Provided material:

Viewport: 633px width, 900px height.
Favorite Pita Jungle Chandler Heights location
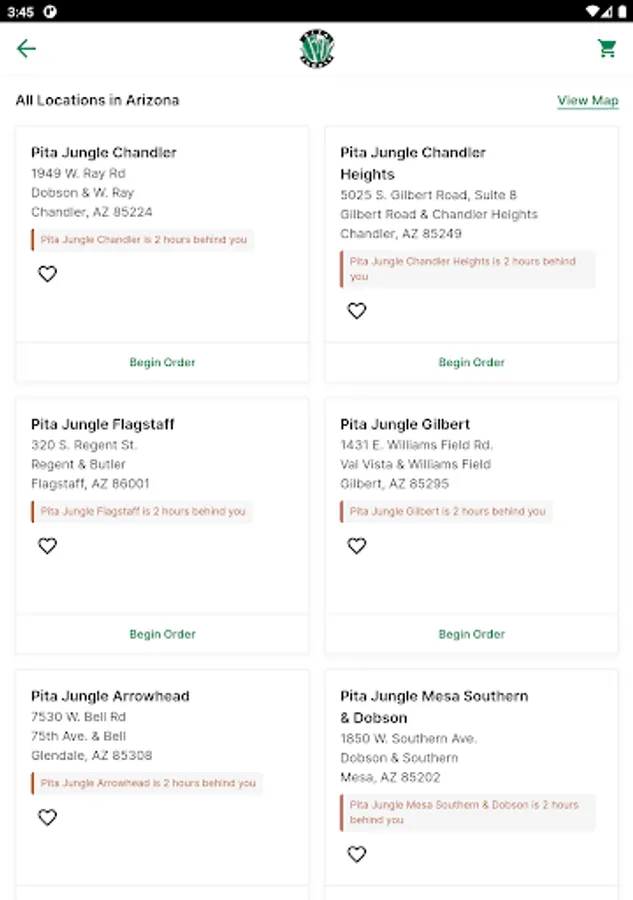pyautogui.click(x=357, y=311)
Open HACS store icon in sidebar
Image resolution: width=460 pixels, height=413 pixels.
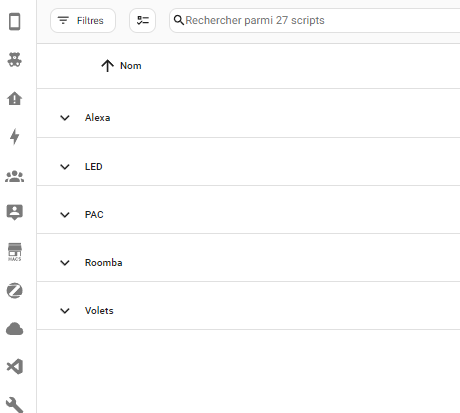[x=15, y=252]
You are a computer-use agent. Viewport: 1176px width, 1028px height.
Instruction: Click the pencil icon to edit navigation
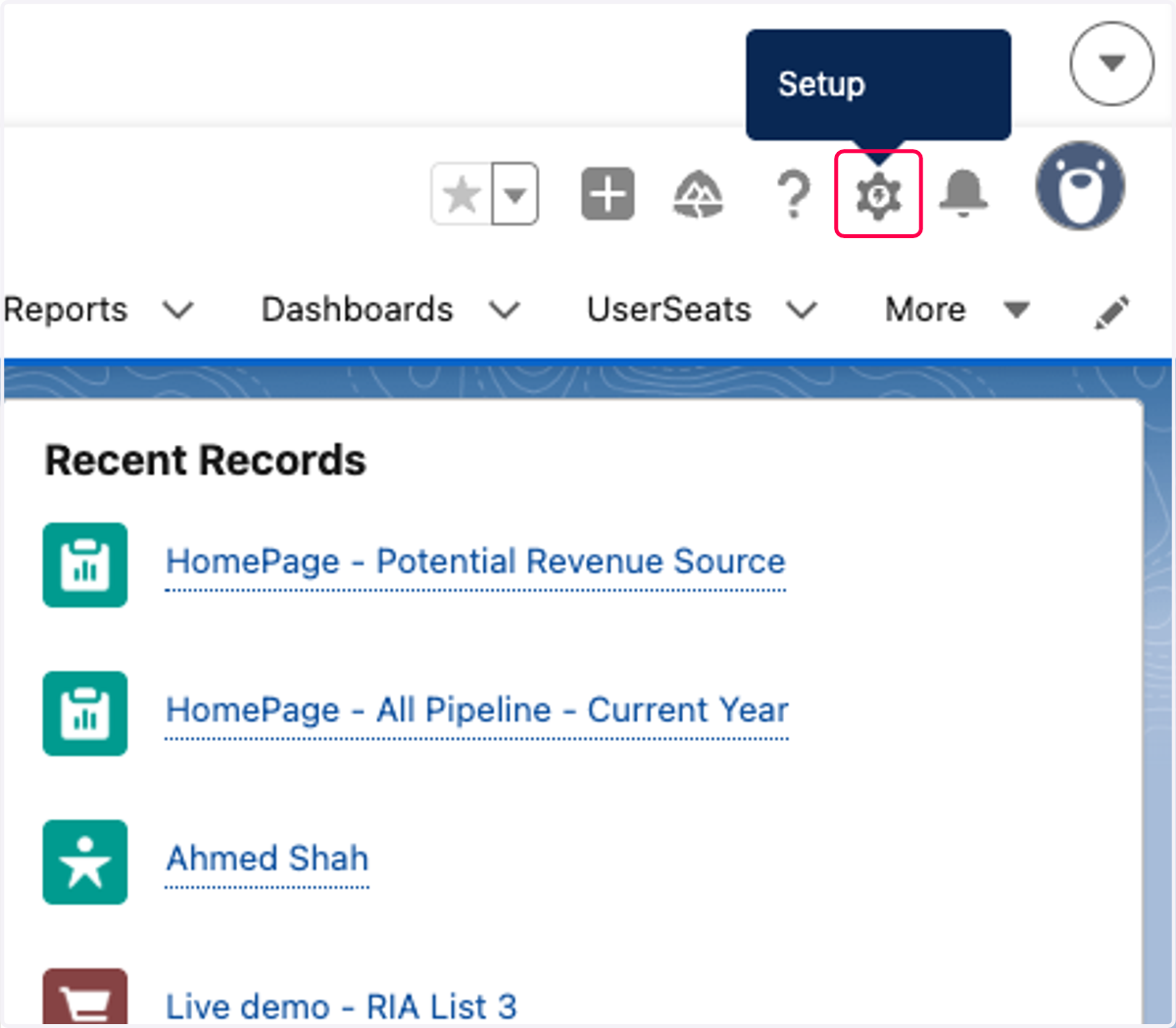point(1111,312)

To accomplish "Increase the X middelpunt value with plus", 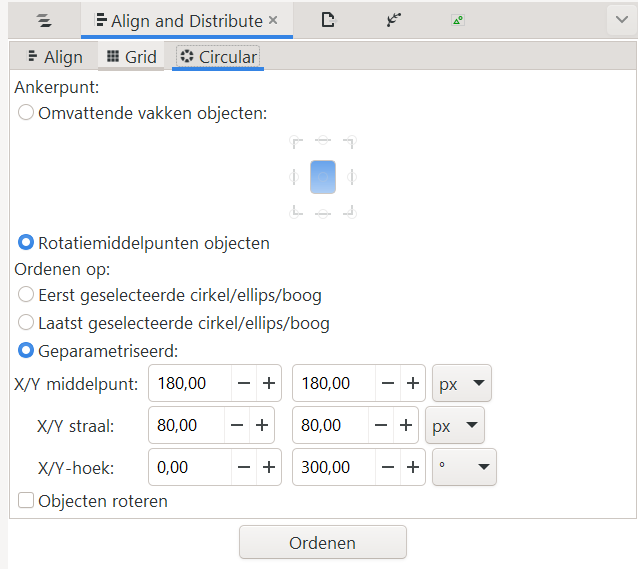I will coord(268,383).
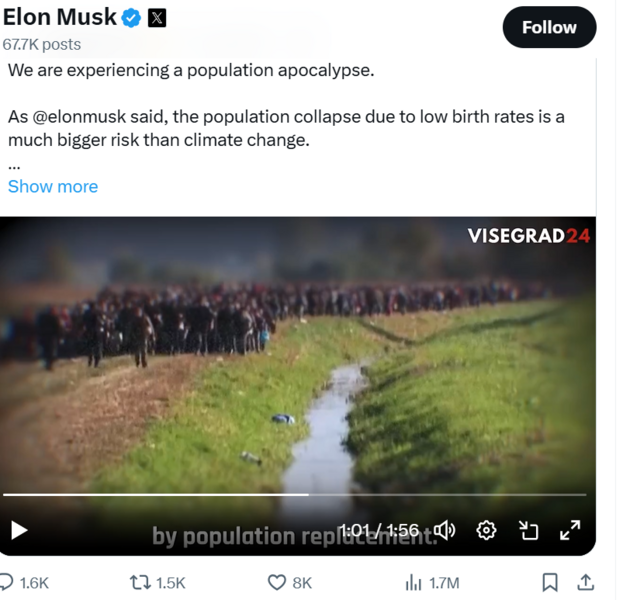The height and width of the screenshot is (600, 623).
Task: Open video settings gear
Action: click(x=487, y=530)
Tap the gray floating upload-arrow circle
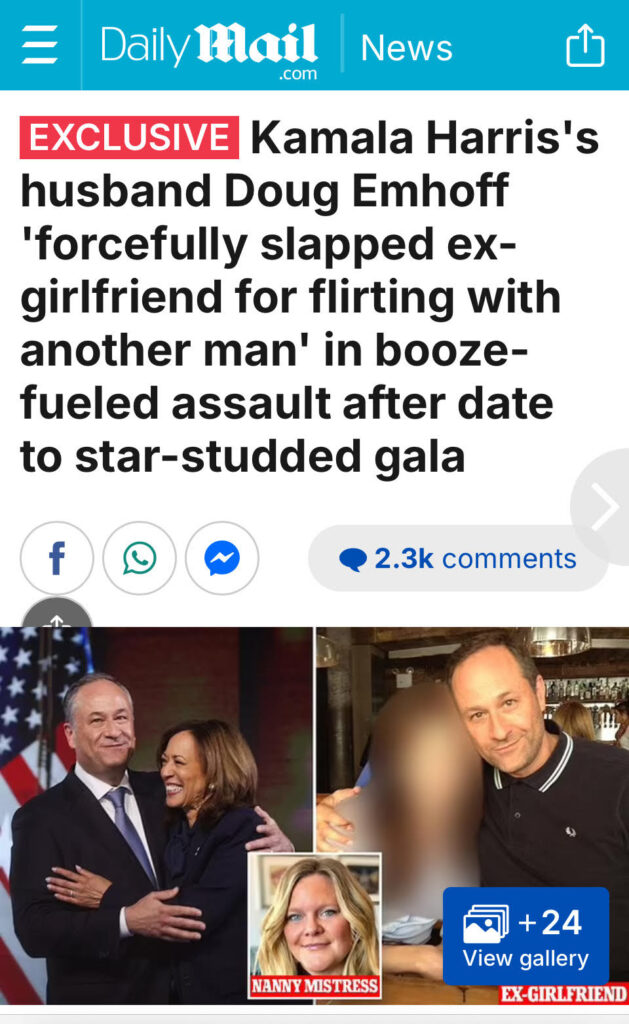Screen dimensions: 629x1024 point(57,614)
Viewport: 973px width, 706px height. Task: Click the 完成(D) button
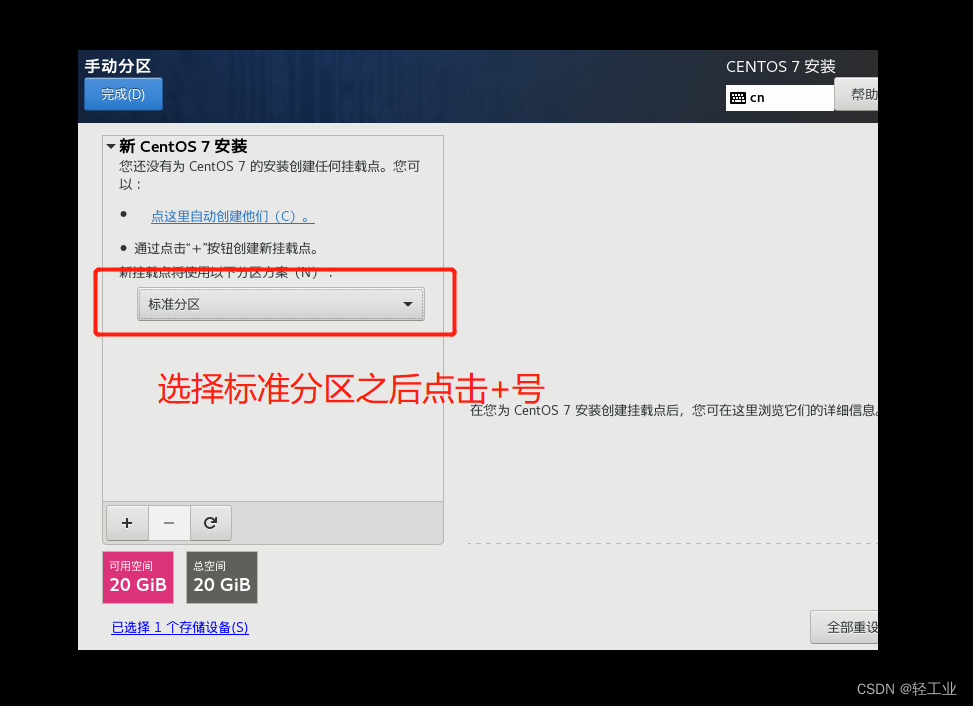click(123, 93)
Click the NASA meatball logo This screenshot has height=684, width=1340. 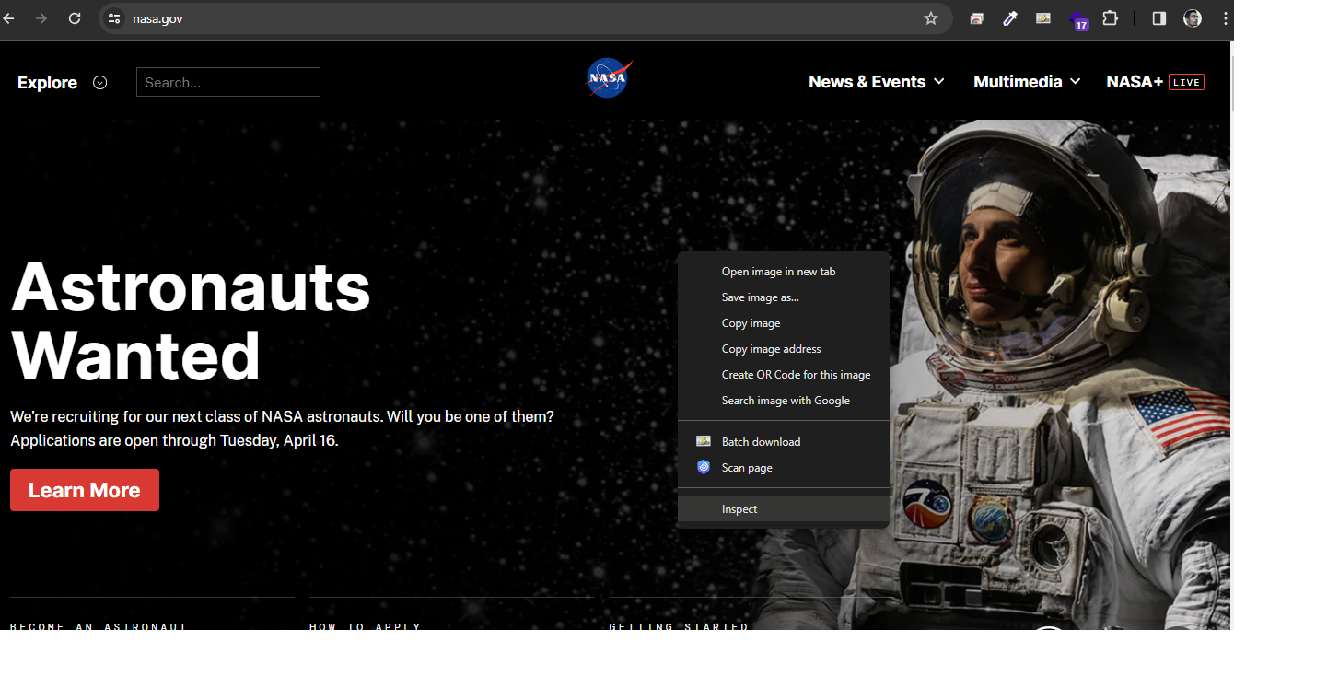tap(608, 78)
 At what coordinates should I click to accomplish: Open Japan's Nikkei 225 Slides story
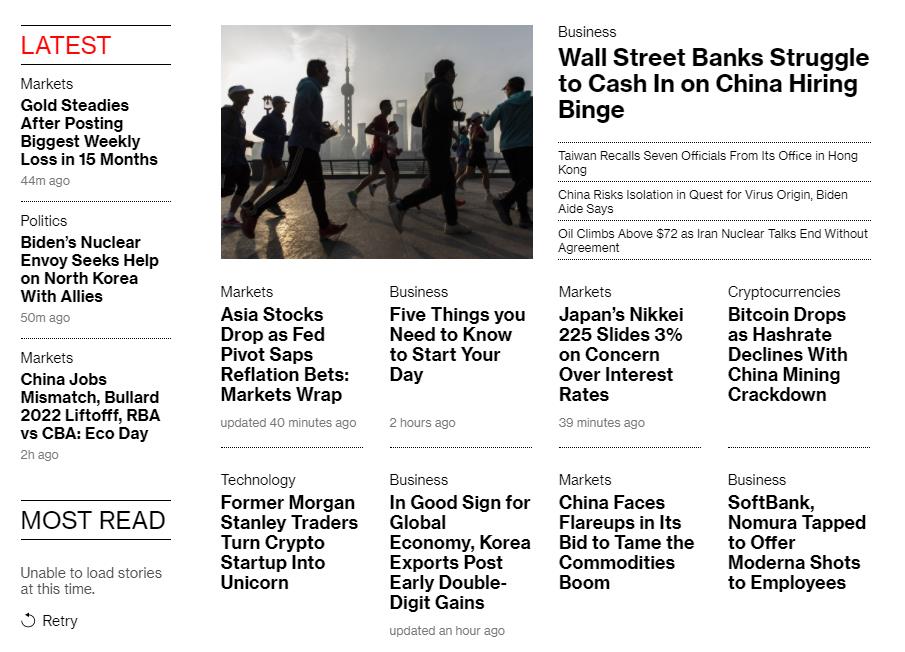pos(620,354)
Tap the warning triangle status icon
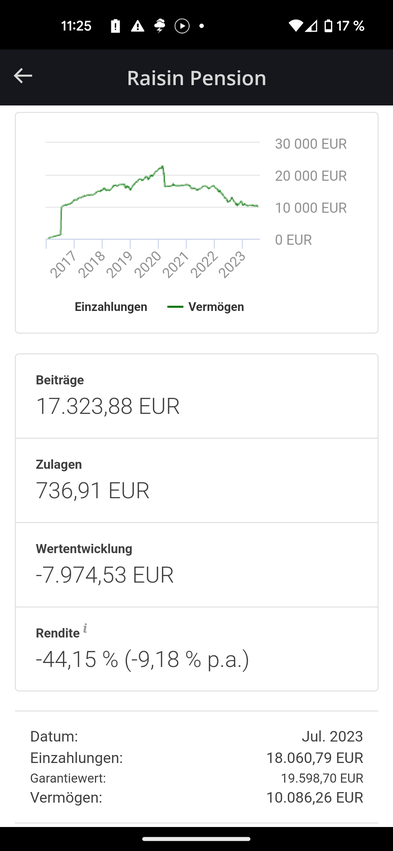This screenshot has height=851, width=393. 137,26
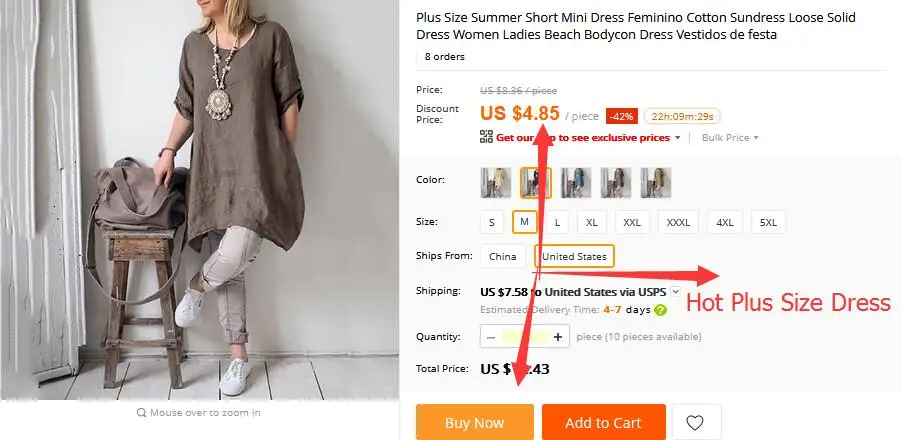Screen dimensions: 901x440
Task: Open the shipping method dropdown arrow
Action: pos(675,291)
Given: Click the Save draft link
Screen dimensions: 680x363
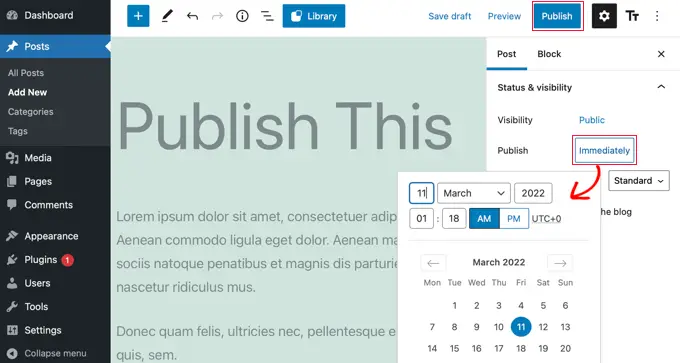Looking at the screenshot, I should pos(450,16).
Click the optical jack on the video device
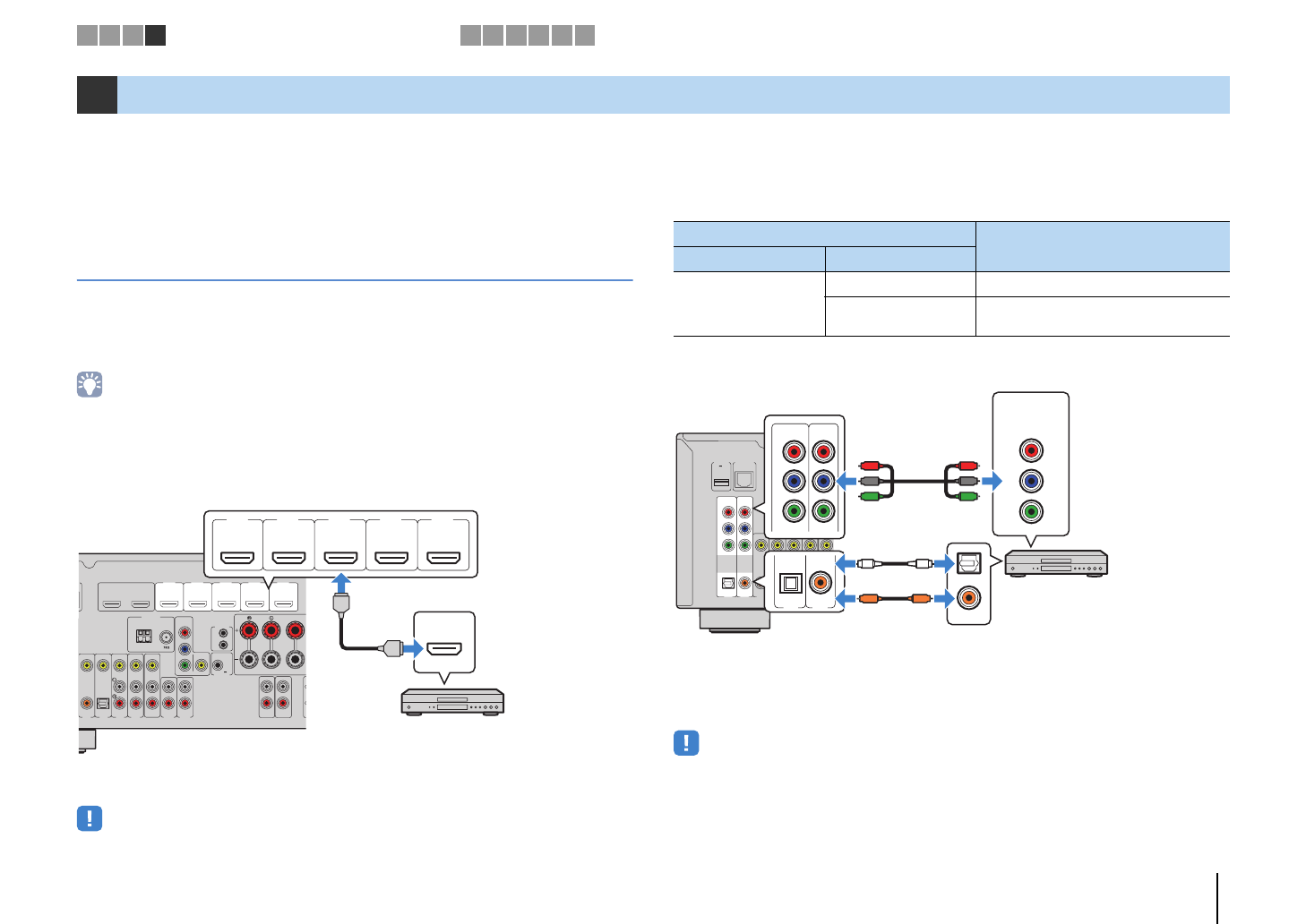The height and width of the screenshot is (924, 1306). tap(969, 564)
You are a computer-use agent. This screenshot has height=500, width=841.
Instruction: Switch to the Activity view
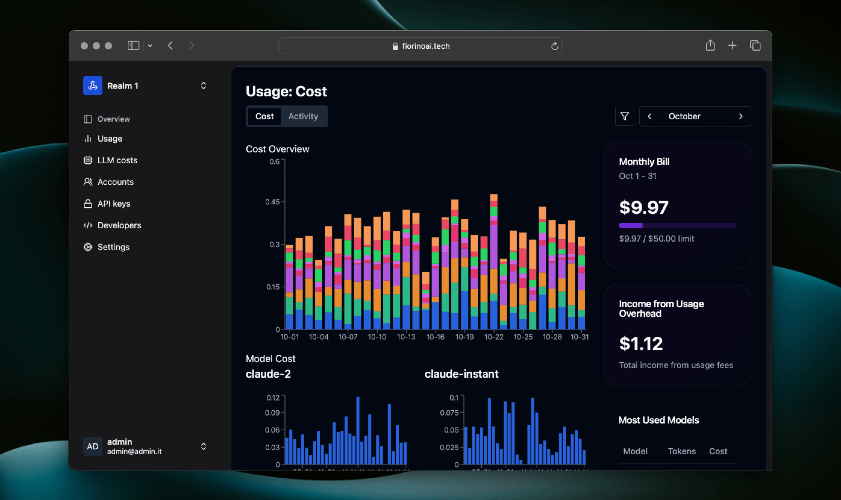pos(303,116)
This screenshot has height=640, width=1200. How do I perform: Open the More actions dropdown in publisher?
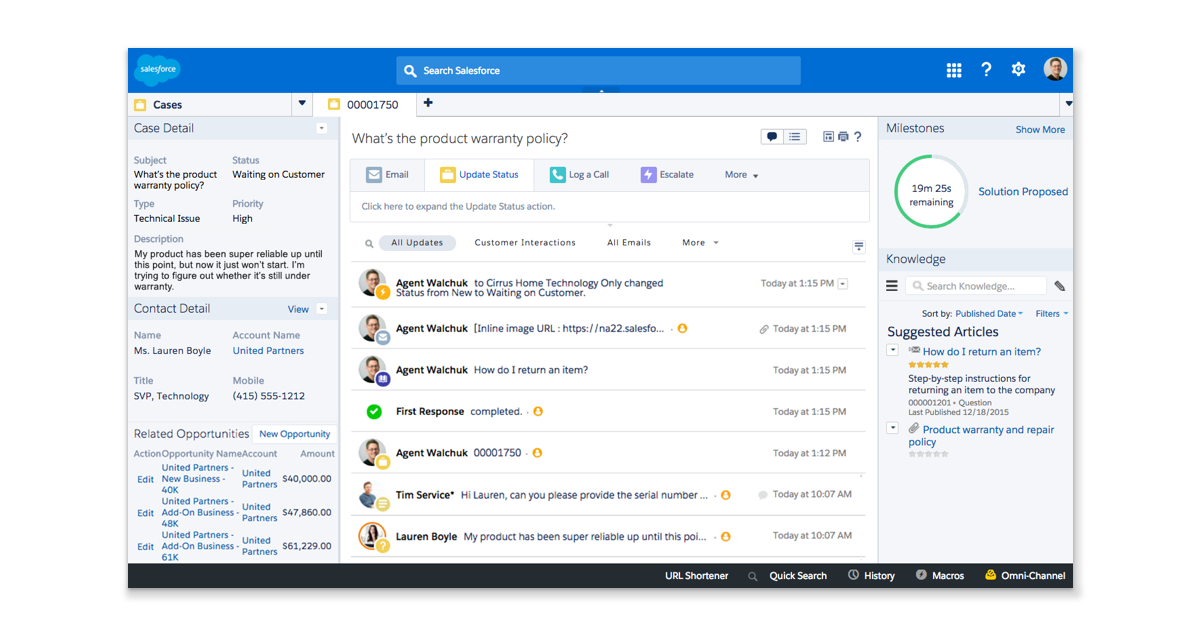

Work item: From the line containing "Tap the warning triangle status icon" to the last line of the records, inclusive, output the lines exactly as written and nothing else; leave out the pictures.

Your response:
Tap the warning triangle status icon
This screenshot has height=851, width=393. 137,26
Screen dimensions: 901x440
Task: Open the shipping method dropdown arrow
Action: pos(675,291)
Given: Click the Save draft link
Screen dimensions: 680x363
Looking at the screenshot, I should pos(450,16).
Click the optical jack on the video device
The height and width of the screenshot is (924, 1306). tap(969, 564)
You are a computer-use agent. This screenshot has height=500, width=841.
Instruction: Switch to the Activity view
pos(303,116)
This screenshot has height=640, width=1200. How do I perform: Open the More actions dropdown in publisher?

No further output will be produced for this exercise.